The Ukraine War made big headlines last week when a truck bomb damaged Russia’s prestigious Crimean Bridge, but only now has Russia admitted the scale of the disaster.
It’s a complicated subject but, as always, I’ll put the big picture together for you, layman to layman.
First, let’s take a look at the map, courtesy of ISW.
Crimea is that vaguely diamond-shaped peninsula shaded red with black lines. Part of Ukraine — we’ll get to that in a sec — Crimea was occupied and formally annexed (very few countries recognize it as legal) by Russia in 2014. The port at Sebastopol is one of the most important in the Black Sea.
Crimea was annexed by Catherine the Great in 1783, and ever since then, Russian colonizers (and sometimes the secret police) have been pushing out the locals. It only became part of Ukraine in 1953, when Soviet strongman Nikita Khrushchev took Crimea away from the Russian Soviet Federated Socialist Republic and “gifted” the region to the Ukraine Soviet Socialist Republic.
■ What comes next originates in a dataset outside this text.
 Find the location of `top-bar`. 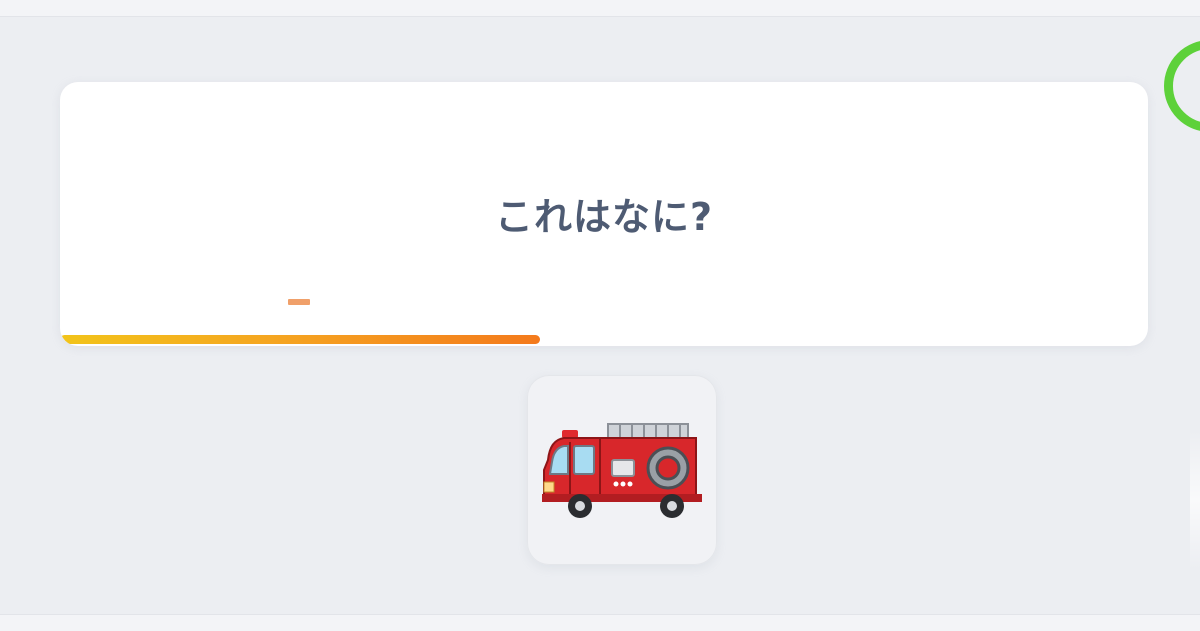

Russians got pretty peeved about Khrushchev’s gift when the USSR fell apart, culminating in Vlad Putin’s occupation in 2014.
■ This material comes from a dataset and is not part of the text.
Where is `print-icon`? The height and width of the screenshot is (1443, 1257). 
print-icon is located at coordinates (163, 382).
Needless to say, there’s a lot of history there.
So why are we spending so much time there today?
Crimea served as the springboard for Putin’s invasion of southern Ukraine in February. Today, the peninsula is the main logistical hub for the estimated 20-30,000 Russian troops occupying Ukraine’s Kherson province to the north.
Trains filled with tanks, fuel, ammo, food — everything an army needs to fight — cross the Crimean Bridge from Russia to Crimea.
Or at least they used to.
The only readily apparent damage from the truck bomb was to drop one highway lane and set fires to the other, and the railroad tracks, too. The question was, how badly did the fires damage the railway?
The damaged tracks weren’t a big deal and can be easily replaced. But if the fires burned hot enough to weaken the structure of the bridge, that’s a very big deal. With enough damage, the railroad might only be able to carry fewer trains with lighter loads, or not any trains at all.
And for how long?
Well: Crimea’s Kerch Bridge To Be Repaired By July 2023, Says Russia.
That’s assuming you can take Moscow’s pronouncement at face value, nothing goes wrong during the repair process, and Kyiv doesn’t find a way to hit the bridge again.
Please keep in mind that Russian forces have been pushed back for weeks in Kherson, even before Ukraine struck the bridge.
In the meantime, Russia does have a couple of options for keeping their Kherson forces fed and armed — neither of them as good as having full use of that bridge.
⚡️ UK intelligence: Russia faces acute logistical issues in southern Ukraine.
According to the U.K. Defense Ministry's latest intelligence report, a "large queue of waiting cargo trucks" remains backed up near the Kerch Bridge after the explosion that damaged it on Oct. 8.
— The Kyiv Independent (@KyivIndependent) October 17, 2022
You might be looking at the map and wondering why Russia doesn’t just use the railroad and highway running east-west across southern Ukraine. They do, but it’s dangerous and difficult.
Those transport links run through bandit country with active Ukrainian partisans. And as the Ukraine Army continues to retake settlements in northern Kherson, those links will come into range of deadly HIMARS missiles.
Complicating things further, losing those trains makes Russia even more dependent on truck transport. They started the war without enough trucks, and combat losses have only exacerbated the problem.
Russia can also move stuff by ferry across the Sea of Azov, but obviously not in the same amounts they could move by train. The incoming winter weather will hamper shipments for months, too.
1/ Recent news that ferries across the Kerch Strait couldn't run because of high winds highlights a major problem for Russia: the disabling of the Kerch Bridge to Crimea has happened at a very bad meteorological moment. 🧵 follows.pic.twitter.com/z8dbWLCjBd
— ChrisO (@ChrisO_wiki) October 17, 2022
There’s more to that bridge than “mere” logistics.
Building the Crimean Bridge didn’t just add a high-capacity rail and highway connection to Mother Russia: the massive construction was also a prestige project for Putin. The longest bridge in Europe, it was built on Putin’s order starting in 2016 and completed quickly in 2019.
Not only does Putin consider Crimea to be an inviolate part of Russia — with quite a lot of historical justification — the Crimean Bridge is a point of personal pride.
The RAND Corporation’s Dara Massicot wrote today that “Putin’s behavior, intended to show resolve, reveals his awareness that the war is going poorly and his options are shrinking. The months ahead are likely to be volatile, especially if — or when — Russia’s gambits fail.”
Given the elevated stakes in and around Crimea, that’s looking a lot more like “when” than “if.”